Particolarmente azzeccato per una manifestazione come “Una Marina di Libri” La primavera del lupo (in libreria da meno di un mese), non è solamente il racconto di una fuga, è anche, per gran parte, il racconto del rapporto tra uomo e mare e della particolare condizione d’attraversarlo sospesi tra la vita e la morte, così come ogni barca è sospesa tra l’acqua e l’aria. È anche un viaggio d’intensa meditazione sui perché dell’assurdo mondo dell’odio razzista e dell’impossibilità di presentarlo agli occhi di chi ne è braccato.

Il romanzo sonda infatti l’intimo umano di fronte alla guerra più mostruosa dell’umanità e all’ignobile persecuzione degli ebrei perpetrata dai nazisti, attraverso gli occhi di un ragazzino di dieci anni, costretto a crescere in fretta per far fronte a tragedie inenarrabili anche per un adulto.

Bastano poche pagine per immergere il lettore in un percorso d’insegnamenti e di capacità di difesa che solo gli occhi dell’infanzia possono trasmettere.
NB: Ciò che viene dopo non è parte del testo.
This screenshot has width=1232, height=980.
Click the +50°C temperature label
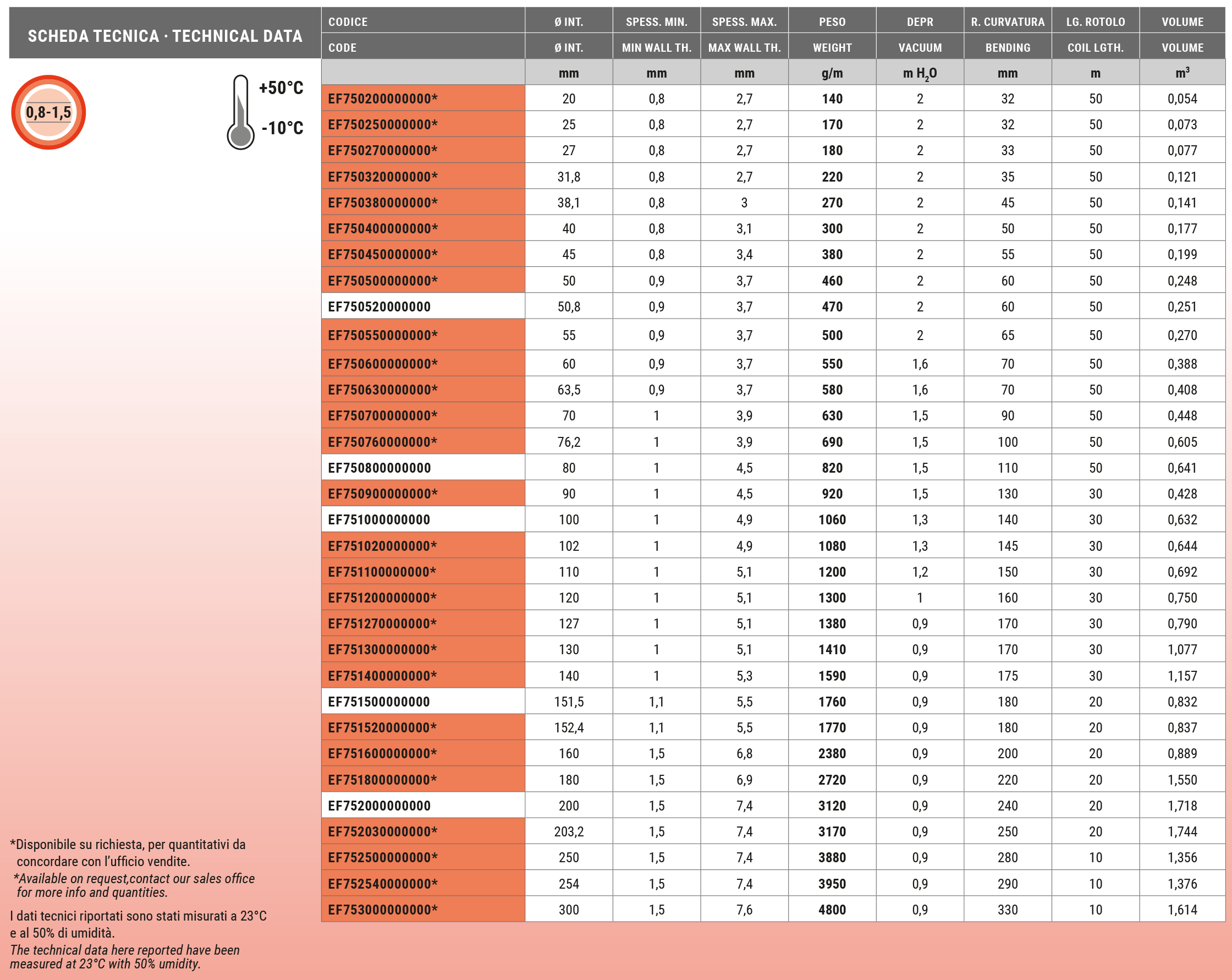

Largamente ambientato nella laguna veneta e nel mare intorno, trascina immediatamente e istintivamente nel respiro veloce delle fughe e delle riflessioni più profonde, captando finanche l’odore e l’anima della natura umana, animale e vegetale, àncora di salvezza per continuare a vivere anche in condizioni estreme.

“Dario ha le orecchie a sventola e quindi non può avere ucciso Gesù” esordisce la voce narrante, il ragazzino Pietro, del suo migliore amico che scappa con lui verso l’ignoto, insieme a una compagnia delle più improbabili per sfuggire al pericolo rappresentato dagli uomini scatenati dall’ultimo erede di “Attila the Hun”…

“Tutte le storie migliori sono storie di inseguimento” ha detto Alfred Hitchcock, e La primavera del lupo è senz’altro un inseguimento dei più avvincenti che tiene sulla corda fino all’ultimo, fino alle pagine che sciolgono misteri e miserie umane che si sono intrecciate nel corso della storia raccontata come della Storia scritta sui libri.

Andrea Molesini è l’autore di Non tutti i bastardi sono di Vienna, pubblicato da Sellerio nel 2011 e che ha vinto, tra gli altri, il Premio Campiello e il Premio Comisso, in corso di traduzione in inglese, francese, tedesco, spagnolo e molte altre lingue. Nato e residente a Venezia, ha curato e tradotto opere di Ezra Pound, Charles Simic, Derek Walcott. Ha scritto storie per ragazzi tradotte in varie lingueSarà dunque domani (oggi per chi legge) a Palermo insieme ad Antonio Sellerio  per parlare del “Lupo” e della sua primavera del 1945.